The Coca Cola Variety Compassion Fund
Every year Americans give millions of dollars to childhood cancer research and important progress is being made. However, there is another important issue related to childhood cancer that isn’t being addressed. It’s about the financial devastation of a family that has a child with cancer. When they need extra money the most, they actually have less. Households depending on two incomes suffer drastic budget shortfalls when Mom quits her job to care for the sick child. Income is lost along with additional Insurance benefits.
A national study indicates families who have a child with cancer endure a thirty percent increase in household expenses based solely on changes in lifestyle. Long hospital stays require meals away from home, lodging, transportation, increased long distance costs and child care for siblings. Hospital parking alone can cost families from sixty to one hundred dollars per week at Houston hospitals.
Medicine not covered by insurance is a continuing drain on the family budget. One mother recently delayed two days in getting an important prescription because she had to borrow most of the eight hundred dollars it cost.
The average road map for a child’s cancer treatment is eighteen months. However, many children struggle for up to three years and relapses can cause additional years of expensive treatment.

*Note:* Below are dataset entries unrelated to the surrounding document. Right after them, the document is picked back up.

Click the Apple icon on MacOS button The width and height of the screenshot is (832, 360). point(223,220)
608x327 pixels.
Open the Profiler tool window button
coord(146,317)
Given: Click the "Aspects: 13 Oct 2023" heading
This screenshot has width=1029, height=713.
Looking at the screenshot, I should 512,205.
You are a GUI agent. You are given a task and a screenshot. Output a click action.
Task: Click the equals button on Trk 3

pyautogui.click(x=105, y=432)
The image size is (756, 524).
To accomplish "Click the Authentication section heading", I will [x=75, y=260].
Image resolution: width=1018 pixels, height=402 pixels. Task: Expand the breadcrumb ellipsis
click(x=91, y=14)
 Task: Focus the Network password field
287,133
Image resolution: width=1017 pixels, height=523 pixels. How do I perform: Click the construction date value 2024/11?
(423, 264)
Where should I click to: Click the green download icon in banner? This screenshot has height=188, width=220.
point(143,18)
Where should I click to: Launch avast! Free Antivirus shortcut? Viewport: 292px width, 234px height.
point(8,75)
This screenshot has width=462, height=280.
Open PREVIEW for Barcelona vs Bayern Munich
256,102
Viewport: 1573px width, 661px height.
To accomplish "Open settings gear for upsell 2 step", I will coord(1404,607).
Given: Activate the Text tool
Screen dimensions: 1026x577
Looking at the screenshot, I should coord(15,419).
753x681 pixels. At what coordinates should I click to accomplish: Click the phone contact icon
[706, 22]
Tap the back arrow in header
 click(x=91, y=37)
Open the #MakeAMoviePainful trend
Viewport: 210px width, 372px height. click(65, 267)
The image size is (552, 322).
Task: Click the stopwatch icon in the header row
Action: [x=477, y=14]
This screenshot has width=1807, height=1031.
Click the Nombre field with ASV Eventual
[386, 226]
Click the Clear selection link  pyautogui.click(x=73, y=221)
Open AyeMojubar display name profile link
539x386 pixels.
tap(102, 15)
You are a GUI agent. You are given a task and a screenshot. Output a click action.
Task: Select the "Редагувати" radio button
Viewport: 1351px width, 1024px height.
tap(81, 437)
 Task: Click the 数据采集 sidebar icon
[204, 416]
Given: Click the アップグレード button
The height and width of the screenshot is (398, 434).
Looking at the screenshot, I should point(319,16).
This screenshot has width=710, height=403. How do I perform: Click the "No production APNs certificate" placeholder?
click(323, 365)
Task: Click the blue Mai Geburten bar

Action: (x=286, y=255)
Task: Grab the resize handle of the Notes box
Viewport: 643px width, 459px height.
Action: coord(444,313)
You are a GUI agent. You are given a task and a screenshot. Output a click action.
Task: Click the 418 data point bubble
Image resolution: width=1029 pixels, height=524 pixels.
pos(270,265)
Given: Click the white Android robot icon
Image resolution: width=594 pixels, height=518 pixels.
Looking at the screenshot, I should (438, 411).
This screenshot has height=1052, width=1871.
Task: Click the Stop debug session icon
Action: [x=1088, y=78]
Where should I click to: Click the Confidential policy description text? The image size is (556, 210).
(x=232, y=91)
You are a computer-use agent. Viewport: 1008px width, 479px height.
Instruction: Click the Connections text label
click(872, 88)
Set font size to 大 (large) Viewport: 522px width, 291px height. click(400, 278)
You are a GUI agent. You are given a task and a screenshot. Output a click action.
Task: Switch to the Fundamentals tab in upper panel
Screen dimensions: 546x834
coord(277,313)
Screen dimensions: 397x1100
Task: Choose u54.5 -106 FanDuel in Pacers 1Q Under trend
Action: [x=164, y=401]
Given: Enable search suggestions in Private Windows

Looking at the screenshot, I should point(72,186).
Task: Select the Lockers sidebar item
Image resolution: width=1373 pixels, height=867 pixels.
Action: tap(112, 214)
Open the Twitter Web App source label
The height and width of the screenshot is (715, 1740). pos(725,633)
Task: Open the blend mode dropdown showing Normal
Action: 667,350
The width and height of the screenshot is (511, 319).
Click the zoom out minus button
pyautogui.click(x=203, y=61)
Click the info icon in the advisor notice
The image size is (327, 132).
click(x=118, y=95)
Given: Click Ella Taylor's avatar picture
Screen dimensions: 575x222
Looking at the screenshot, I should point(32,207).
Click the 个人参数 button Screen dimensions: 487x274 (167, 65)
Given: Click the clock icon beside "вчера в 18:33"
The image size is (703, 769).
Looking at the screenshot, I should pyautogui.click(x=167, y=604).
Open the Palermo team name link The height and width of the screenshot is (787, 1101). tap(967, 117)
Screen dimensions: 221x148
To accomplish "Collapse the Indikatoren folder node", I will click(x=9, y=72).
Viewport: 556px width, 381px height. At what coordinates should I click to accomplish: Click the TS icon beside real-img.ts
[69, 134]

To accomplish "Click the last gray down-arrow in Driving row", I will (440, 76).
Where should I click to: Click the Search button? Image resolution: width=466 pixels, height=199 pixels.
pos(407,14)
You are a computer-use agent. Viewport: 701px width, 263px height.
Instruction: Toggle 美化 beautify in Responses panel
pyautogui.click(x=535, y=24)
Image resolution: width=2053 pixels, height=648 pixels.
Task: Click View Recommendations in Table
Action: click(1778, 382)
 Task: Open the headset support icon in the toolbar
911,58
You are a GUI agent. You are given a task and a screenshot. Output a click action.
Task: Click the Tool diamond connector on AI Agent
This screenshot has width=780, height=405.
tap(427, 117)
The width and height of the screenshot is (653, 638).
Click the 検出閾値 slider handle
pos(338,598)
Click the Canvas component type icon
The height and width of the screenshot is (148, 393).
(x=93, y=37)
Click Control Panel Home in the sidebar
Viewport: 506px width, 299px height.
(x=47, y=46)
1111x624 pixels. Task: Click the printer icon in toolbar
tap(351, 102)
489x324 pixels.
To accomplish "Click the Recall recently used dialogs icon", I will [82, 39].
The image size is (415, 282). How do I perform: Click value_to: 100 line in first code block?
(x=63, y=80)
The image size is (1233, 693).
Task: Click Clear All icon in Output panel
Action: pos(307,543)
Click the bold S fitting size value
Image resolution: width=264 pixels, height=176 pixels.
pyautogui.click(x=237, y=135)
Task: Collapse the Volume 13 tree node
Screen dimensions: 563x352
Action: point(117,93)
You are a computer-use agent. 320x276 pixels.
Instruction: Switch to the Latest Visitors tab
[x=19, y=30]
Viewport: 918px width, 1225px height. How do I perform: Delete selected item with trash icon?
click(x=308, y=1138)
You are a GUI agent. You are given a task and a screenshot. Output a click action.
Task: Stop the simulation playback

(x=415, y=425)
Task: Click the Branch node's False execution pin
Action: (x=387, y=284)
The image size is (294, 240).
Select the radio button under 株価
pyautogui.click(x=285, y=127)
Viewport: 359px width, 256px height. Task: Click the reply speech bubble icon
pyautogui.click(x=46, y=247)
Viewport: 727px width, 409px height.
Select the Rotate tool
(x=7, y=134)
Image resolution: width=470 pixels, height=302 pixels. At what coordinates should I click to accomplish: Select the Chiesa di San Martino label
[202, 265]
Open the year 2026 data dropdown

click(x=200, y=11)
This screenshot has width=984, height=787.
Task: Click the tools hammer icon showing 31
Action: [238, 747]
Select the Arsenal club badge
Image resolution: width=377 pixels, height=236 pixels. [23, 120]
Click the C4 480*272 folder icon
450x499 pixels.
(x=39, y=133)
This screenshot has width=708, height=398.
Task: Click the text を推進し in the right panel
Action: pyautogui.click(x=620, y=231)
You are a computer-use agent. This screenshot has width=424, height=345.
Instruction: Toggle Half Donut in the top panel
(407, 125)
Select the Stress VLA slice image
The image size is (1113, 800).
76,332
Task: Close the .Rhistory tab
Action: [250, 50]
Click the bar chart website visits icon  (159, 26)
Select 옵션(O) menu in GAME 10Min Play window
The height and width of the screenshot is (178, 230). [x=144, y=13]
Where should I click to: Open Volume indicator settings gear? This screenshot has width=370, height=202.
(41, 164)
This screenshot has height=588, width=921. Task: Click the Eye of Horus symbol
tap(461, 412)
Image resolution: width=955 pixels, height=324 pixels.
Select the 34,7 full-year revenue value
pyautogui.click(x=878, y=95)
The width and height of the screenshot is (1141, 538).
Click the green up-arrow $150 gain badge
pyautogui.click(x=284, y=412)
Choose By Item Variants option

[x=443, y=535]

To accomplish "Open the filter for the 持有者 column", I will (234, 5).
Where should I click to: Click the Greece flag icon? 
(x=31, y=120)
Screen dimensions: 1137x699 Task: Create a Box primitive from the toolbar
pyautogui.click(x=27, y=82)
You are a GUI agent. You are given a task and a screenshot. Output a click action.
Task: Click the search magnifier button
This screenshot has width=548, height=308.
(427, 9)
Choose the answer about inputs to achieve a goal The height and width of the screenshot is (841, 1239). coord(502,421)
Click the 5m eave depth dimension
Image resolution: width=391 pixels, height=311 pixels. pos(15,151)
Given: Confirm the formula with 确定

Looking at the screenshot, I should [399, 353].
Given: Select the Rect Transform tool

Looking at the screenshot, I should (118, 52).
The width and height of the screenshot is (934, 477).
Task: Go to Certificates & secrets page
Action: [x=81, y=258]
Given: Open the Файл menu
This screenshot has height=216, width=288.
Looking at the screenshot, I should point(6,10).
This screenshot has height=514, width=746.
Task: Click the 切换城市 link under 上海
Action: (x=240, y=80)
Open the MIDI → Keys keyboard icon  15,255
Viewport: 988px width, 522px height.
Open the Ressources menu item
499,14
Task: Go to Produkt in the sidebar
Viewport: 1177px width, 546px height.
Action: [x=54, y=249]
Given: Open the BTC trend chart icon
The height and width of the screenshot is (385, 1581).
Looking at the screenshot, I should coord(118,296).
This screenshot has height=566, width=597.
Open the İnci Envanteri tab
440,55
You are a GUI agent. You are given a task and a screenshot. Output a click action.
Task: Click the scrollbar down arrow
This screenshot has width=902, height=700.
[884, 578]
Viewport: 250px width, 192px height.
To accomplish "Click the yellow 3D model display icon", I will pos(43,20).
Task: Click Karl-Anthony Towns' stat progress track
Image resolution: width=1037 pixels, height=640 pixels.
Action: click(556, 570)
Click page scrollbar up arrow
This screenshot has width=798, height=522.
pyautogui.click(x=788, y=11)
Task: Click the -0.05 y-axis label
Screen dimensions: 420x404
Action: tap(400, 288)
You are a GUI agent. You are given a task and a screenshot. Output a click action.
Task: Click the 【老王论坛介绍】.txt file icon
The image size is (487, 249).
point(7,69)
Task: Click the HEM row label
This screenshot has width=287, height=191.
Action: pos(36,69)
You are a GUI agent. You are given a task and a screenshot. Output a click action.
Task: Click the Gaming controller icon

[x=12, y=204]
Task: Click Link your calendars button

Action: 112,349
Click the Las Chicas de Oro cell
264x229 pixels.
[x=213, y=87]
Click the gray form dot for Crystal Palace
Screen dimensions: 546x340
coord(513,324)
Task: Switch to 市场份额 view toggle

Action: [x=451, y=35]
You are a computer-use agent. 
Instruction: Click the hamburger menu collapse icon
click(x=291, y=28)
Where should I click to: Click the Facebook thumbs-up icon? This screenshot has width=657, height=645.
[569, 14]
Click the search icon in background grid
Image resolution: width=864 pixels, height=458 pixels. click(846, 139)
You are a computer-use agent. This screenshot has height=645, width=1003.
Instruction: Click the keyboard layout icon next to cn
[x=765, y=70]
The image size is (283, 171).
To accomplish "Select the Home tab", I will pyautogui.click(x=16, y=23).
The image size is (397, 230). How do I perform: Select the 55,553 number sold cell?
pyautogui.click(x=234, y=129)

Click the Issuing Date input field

Single parents have the most difficult time, losing all income when they quit work to care for the child. Public assistance helps with medical costs but not with the practical, everyday costs described above. One single father works three jobs to maintain insurance for his son. The little boy, age three, has only the nurses to comfort him. Due to the work demand and driving distance from Galveston, his father is lucky to see him once a week.
How does the Compassion Fund help?
It provides parking passes, vouchers for food and lodging, phone cards and money to help with medicine not covered by insurance. It will provide proper child-care for siblings while parents are working or staying at the hospital. The fund will allow parents to worry about the child’s treatment, not how they’ll pay for parking.